摘要
这篇文章的目标是多元正态分布的概率密度函数。
独立多元正态分布
为了推导多元分布的一般形式,我们先从基本形式开始。假设一组互相独立的变量, \[ \bf{X_i} \sim \mathcal{N}(0, \sigma_i^2) \quad \forall i = 1, 2, \dots, n \] 我们记它们的密度函数: \[ f_{X_i}(x) = \frac{1}{\sqrt{2\pi}\sigma_i}\exp({-\frac{x^2}{2\sigma_i^2}}) \] 因为变量的独立性, 联合概率密度函数为各变量密度函数的乘积: \[ \begin{align*} f_X({\bf x}) &= \prod_{i=1}^nf_{X_i}(x_i)\\ &=\prod_{i=1}^n\frac{1}{\sqrt{2\pi}\sigma_i}\exp({-\frac{x_i^2}{2\sigma_i^2}})\\ &=\frac{1}{(\sqrt{2\pi})^n} \times \frac{1}{\prod_{i=1}^n\sqrt{\sigma_i^2}}\times \exp(\sum_{i=1}^n-\frac{x_i^2}{2\sigma_i^2})\\ &=(2\pi)^{-\frac{n}{2}}\times\frac{1}{\sqrt{\det(\Sigma)}}\times \exp(-\frac{1}{2}{\bf x}^T \text{diag}(\frac{1}{\sigma_1^2}, \frac{1}{\sigma_2^2}, \dots, \frac{1}{\sigma_n^2}){\bf x})\\ &=(2\pi)^{-\frac{n}{2}}\det(\Sigma)^{-\frac{1}{2}}\exp(-\frac{1}{2}{\bf x}^T\Sigma^{-1}{\bf x}) \end{align*} \] 注意此处: \[ \Sigma = \text{diag}(\sigma_1^2, \sigma_2^2, \dots, \sigma_n^2)\\ \det(\Sigma) = \sigma_i^2\sigma_2^2 \cdots \sigma_n^2\\ \Sigma^{-1} = \text{diag}(\frac{1}{\sigma_1^2}, \frac{1}{\sigma_2^2}, \dots, \frac{1}{\sigma_n^2}) \] 所以,我们得到了在各分量互相独立和均值为0条件下的多元正态分布: \[ {\bf X} \sim \mathcal{N}({\bf 0}, \Sigma) \]
随机变量的仿射变换
考察仿射变换: \[ L({\bf x}) =A{\bf x}+ \bf b \] 其中\(A\)是大小为n*n的可逆矩阵,\(\bf b\)是长度为n的常数向量。

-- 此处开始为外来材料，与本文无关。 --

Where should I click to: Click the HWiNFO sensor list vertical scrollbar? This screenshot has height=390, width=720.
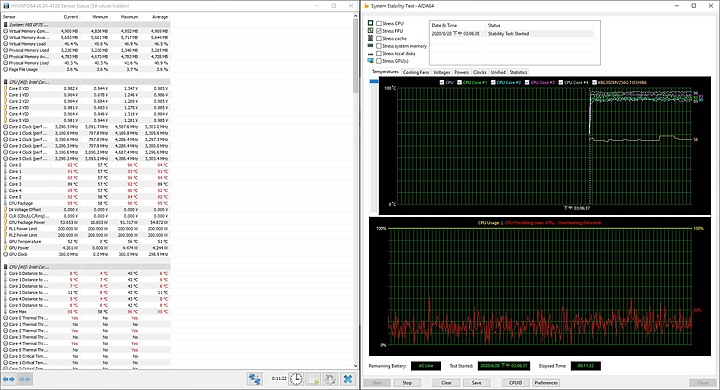click(355, 191)
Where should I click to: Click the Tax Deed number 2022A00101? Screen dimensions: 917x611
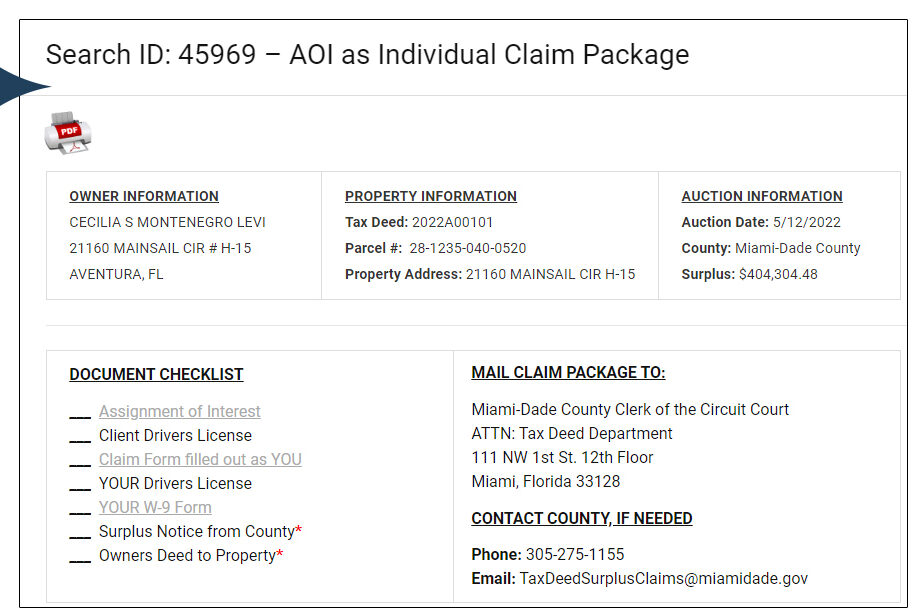tap(453, 222)
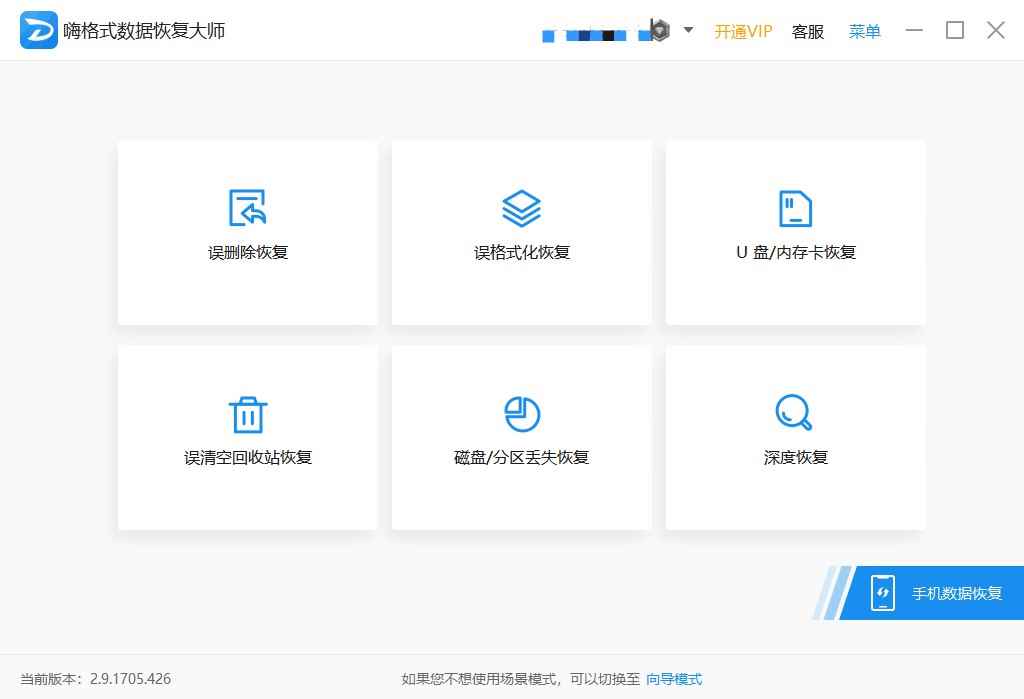Click the blurred username in title bar
Image resolution: width=1024 pixels, height=699 pixels.
(x=590, y=35)
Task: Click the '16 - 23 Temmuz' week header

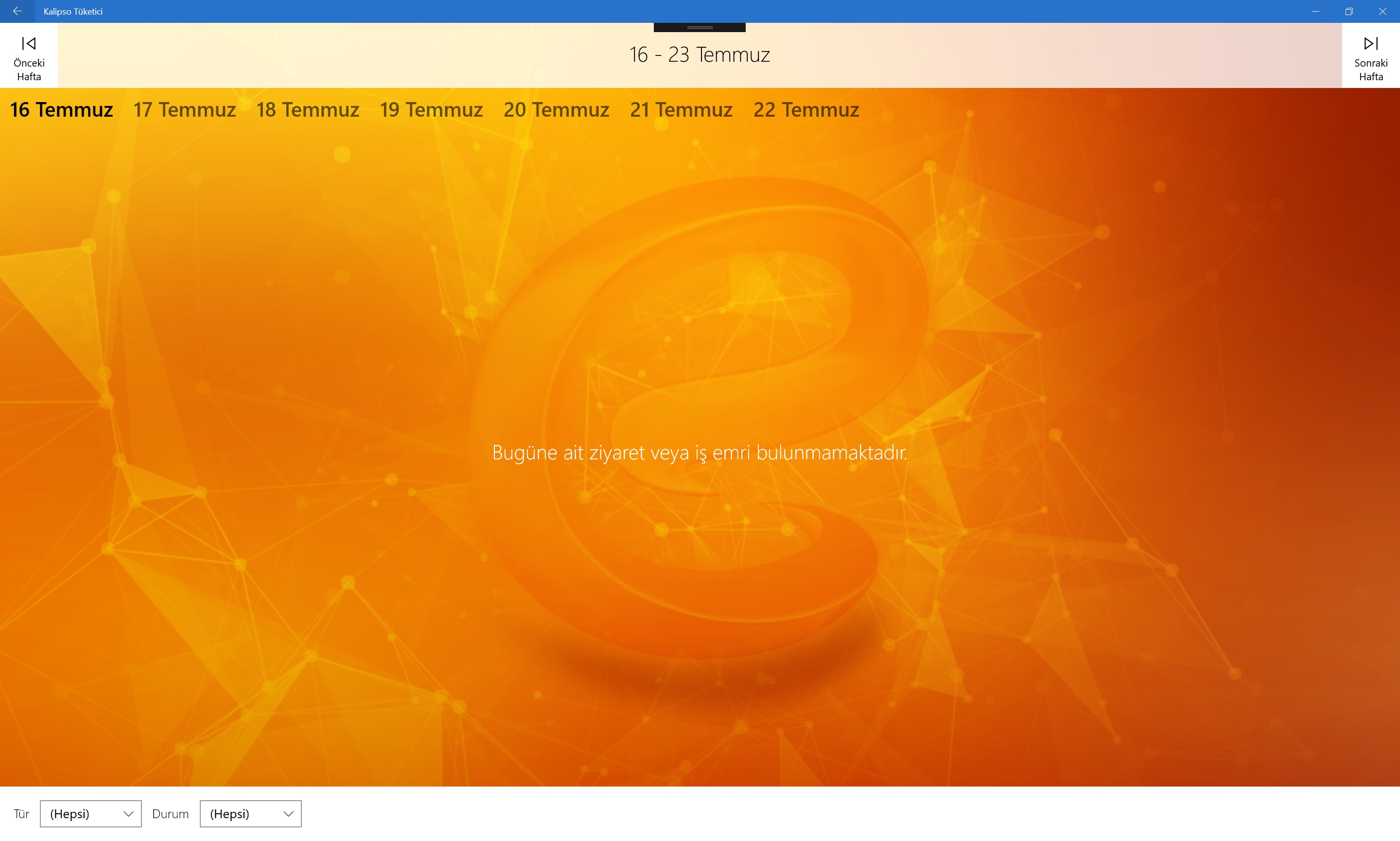Action: [x=699, y=55]
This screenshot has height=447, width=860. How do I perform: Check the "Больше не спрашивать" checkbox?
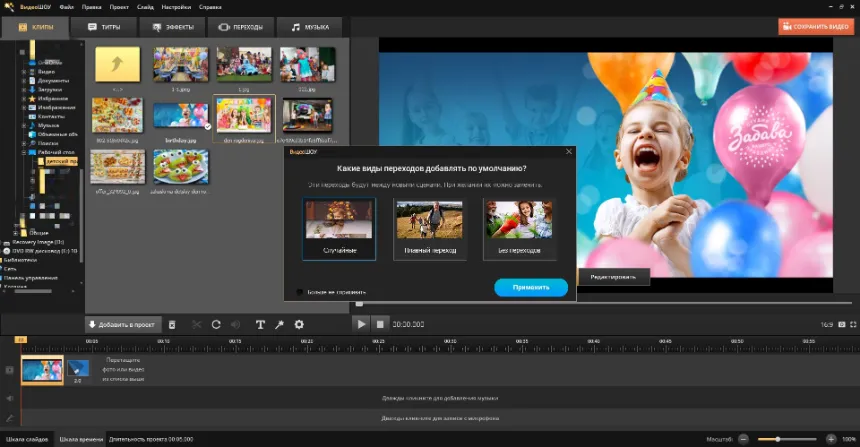point(300,292)
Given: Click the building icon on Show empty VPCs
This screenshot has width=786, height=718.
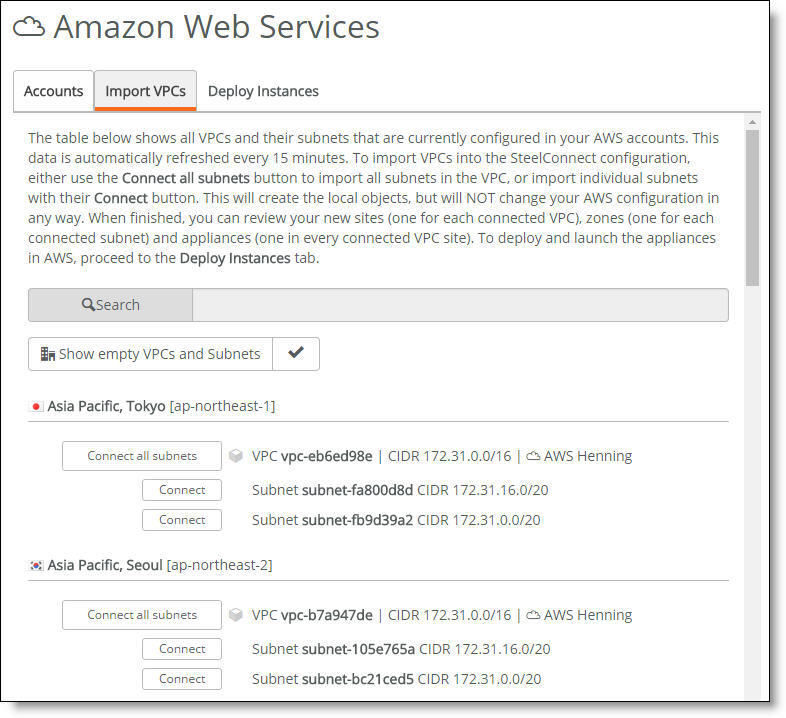Looking at the screenshot, I should 48,354.
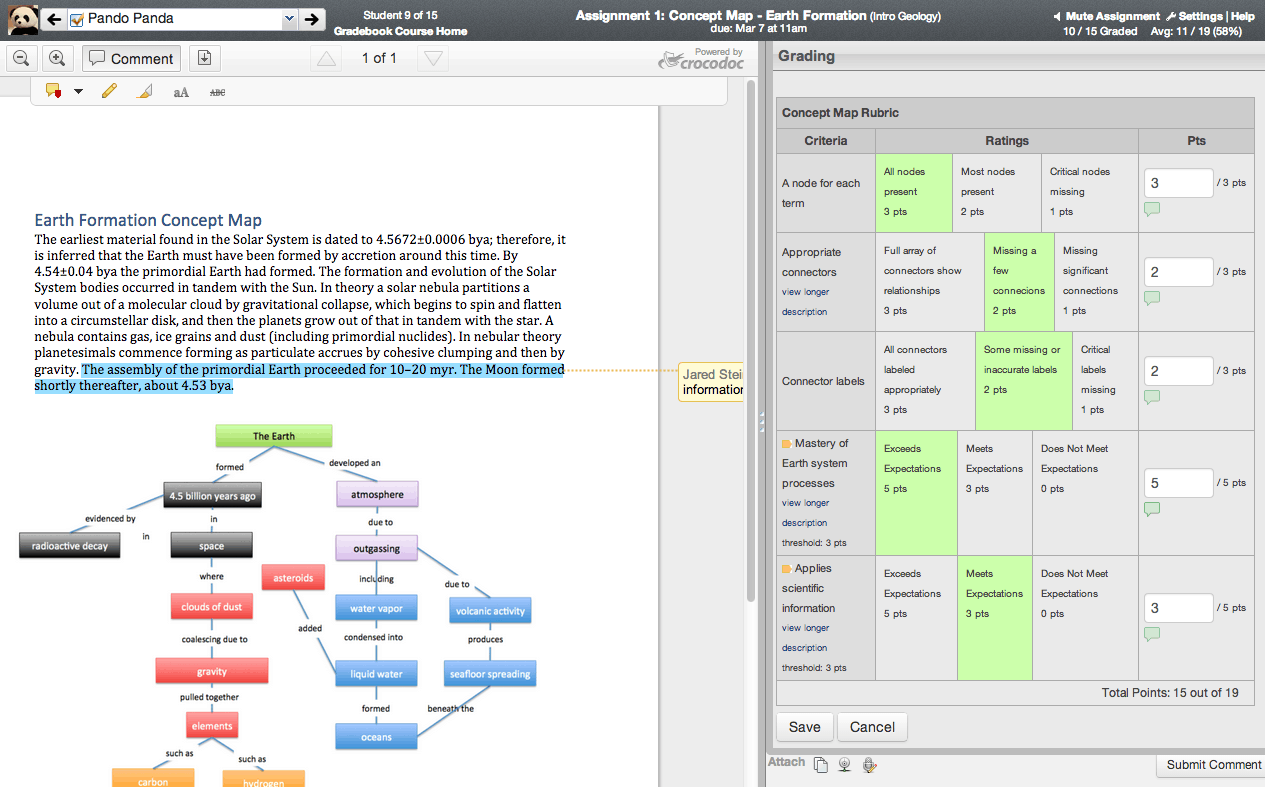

我们记变换后随机变量组为\(\bf Y\)及其期望: \[ \begin{align*} {\bf Y}&=L({\bf X})\\ E{\bf Y}&=E(A{\bf X}+{\bf b})\\ &=A(E{\bf X})+{\bf b}\\ &=L(E{\bf X})\\ \end{align*} \] 协方差: \[ \begin{align*} \Sigma_{\bf Y}&=E[({\bf Y}-E{\bf Y})({\bf Y}-E{\bf Y})^T]\\ &= E[\big(A{\bf X}+{\bf b}-A(E{\bf X}+{\bf b})\big)\big(A{\bf X}+{\bf b}-A(E{\bf X}+{\bf b})\big)^T]\\ &= E[A({\bf X}-E{\bf X})\big(A({\bf X}-E{\bf X})\big)^T]\\ &= E[A({\bf X}-E{\bf X})({\bf X}-E{\bf X})^TA^T]\\ &=A\Sigma_XA^T \end{align*} \] 所以出发点是,假设我们有一组随机变量\(\bf Z\)符合多元正态分布且各分量互相独立,均值为\(0\),方差为\(1\): \[ {\bf Z} \sim \mathcal{N}({\bf 0}, I) \] 和一组随机变量\(\bf Y\)符合一般多元正态分布: \[ {\bf Y} \sim \mathcal{N}({\bf \mu_{\bf Y}}, \Sigma_{\bf Y}) \] 我们希望寻找一个仿射变换\(L({\bf x})=A{\bf x}+b\)使得: \[ \mu_{\bf Y} = {\bf b}\\ \Sigma_{\bf Y} = AIA^T \] 对\(\Sigma_{\bf Y}\)为实对称矩阵,使用特征分解: \[ \Sigma_{\bf Y} = Q \Lambda Q^{-1} = Q \Lambda Q^{T} \] 记\(n \times n\)矩阵\(U\): \[ U = Q\text{diag}(\sqrt \sigma_1, \sqrt \sigma_2, ..., \sqrt \sigma_n)\\ UU^T=Q\text{diag}(\sqrt \sigma_1, \sqrt \sigma_2, ..., \sqrt \sigma_n)\text{diag}(\sqrt \sigma_1, \sqrt \sigma_2, ..., \sqrt \sigma_n)^TQ^T\\ UU^T=Q\Lambda Q^T=\Sigma_{\bf Y} \] 得到所需仿射变换: \[ {\bf y} =U{\bf z} + \mu_{\bf Y} \]
仿射变换与概率密度函数
现在我们得到了有限制条件下的多元正态分布\({\bf Z} \sim \mathcal{N}({\bf 0}, I)\)和所需的仿射变换\({\bf Y} = L({\bf Z})\)。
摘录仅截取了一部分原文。